March 31, 2026

Don’t Ask, Don’t Tell: How Science Keeps Animal Sexuality in the Closet

Scientific bias has obscured how common same-sex behavior is across the animal world.

A few years ago, at my long-term primate field site in Costa Rica, I was revising our ethogram, the behavioral blueprint we use to systematically record what the monkeys are doing. Since the project began in 2016, I’ve returned to this document again and again, adding new subtypes of play, sharpening our definitions of aggression, and reworking our foraging categories, all to better reflect the specific socioecology of these capuchins’ lives.

This time, as I read through the section on sexual behavior, I noticed something I hadn’t caught before.

We had behavioral codes for all kinds of capuchin sexual behaviors, from mounting to sexual solicits, but it was the definitions of those behaviors that caught my eye. Mounting was defined as “when a male mounts a female.” Copulation required intromission and was, again, implicitly heterosexual. Even our sexual solicitation codes–things like “duck face,” when capuchins purse their lips together in a flirty invitation to mate–were defined as behaviors directed toward a member of the opposite sex. Our ethogram, arguably the most important document in our field methods, simply did not allow room for any kind of sexual behavior that was not between a male and a female.

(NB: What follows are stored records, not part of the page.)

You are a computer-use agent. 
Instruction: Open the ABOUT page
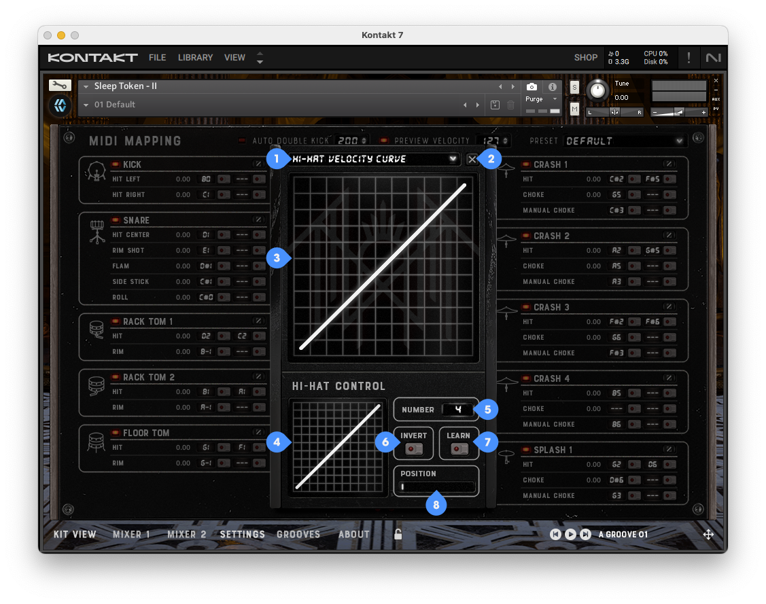353,535
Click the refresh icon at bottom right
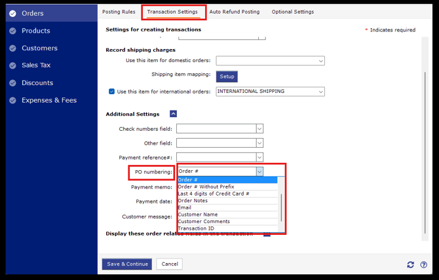439x280 pixels. pyautogui.click(x=410, y=264)
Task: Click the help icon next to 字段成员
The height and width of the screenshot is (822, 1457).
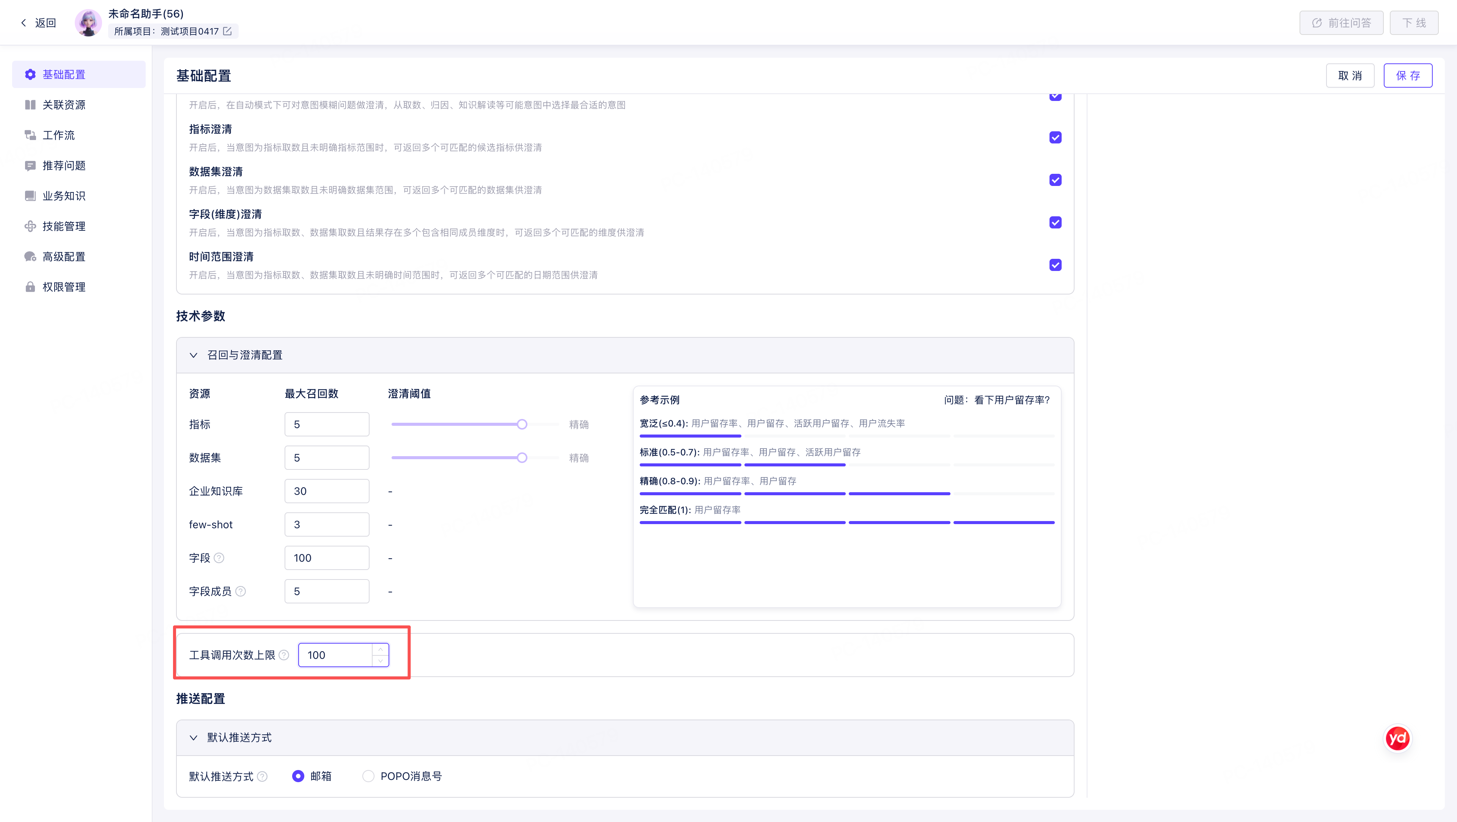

Same-sex sexual interactions, if they were recorded at all, would have been pushed into the ad libitum notes, a space reserved for rare behaviors, or folded into a vague “other” category.

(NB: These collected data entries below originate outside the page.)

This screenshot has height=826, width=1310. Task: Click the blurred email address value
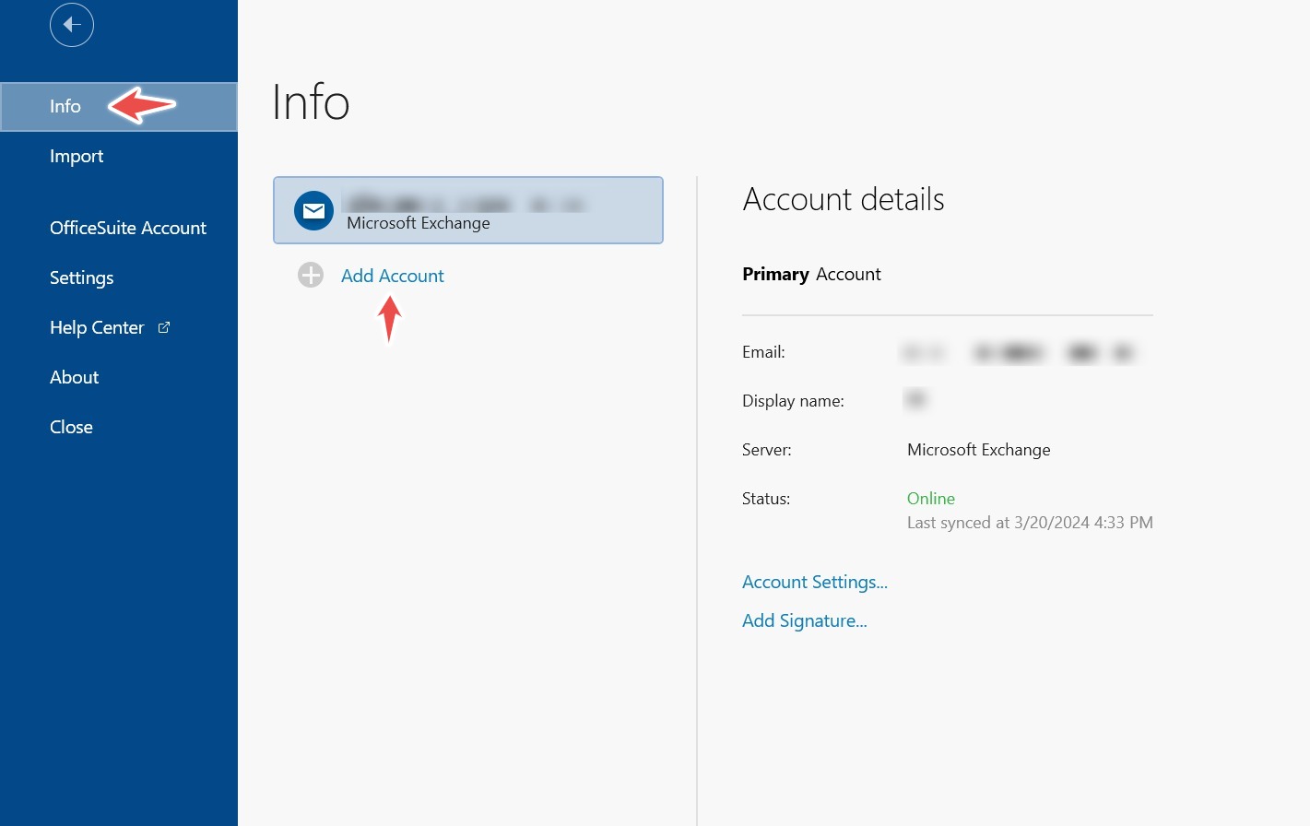pos(1019,352)

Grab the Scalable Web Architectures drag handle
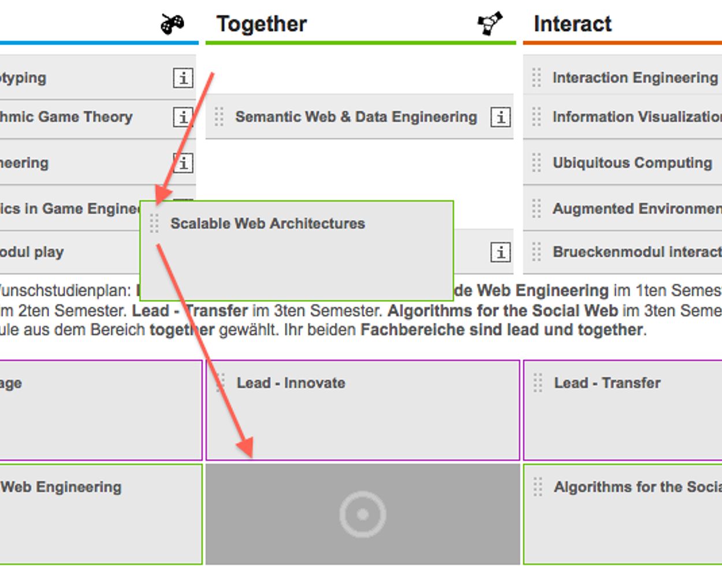pos(154,224)
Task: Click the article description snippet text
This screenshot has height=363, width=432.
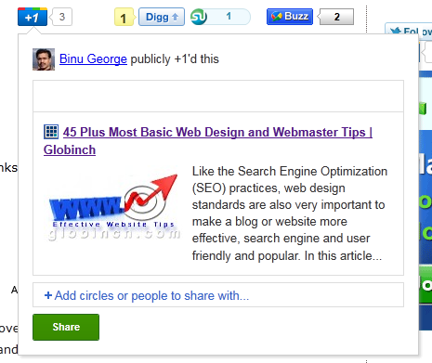Action: (290, 214)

That small realization reflects a much bigger problem. It is not just that same-sex sexual behavior (SSB) in animals has been misunderstood; it has often been left out altogether. We have fostered scientific theories and built methods that make this omission easy. Our frameworks define certain interactions as “sexual” and file others–especially those that do not fit a heterosexual script– under other labels like bonding, dominance, or play. The result is a scientific record in which heterosexual behavior is carefully counted and analyzed, while many same-sex sexual interactions never make it onto the datasheet in the first place. In effect, our science end up with a quiet policy of “don’t ask, don’t tell”: if we can’t find publications on same-sex sexual behavior and omit it from our methods, the data will keep confirming that it is not there.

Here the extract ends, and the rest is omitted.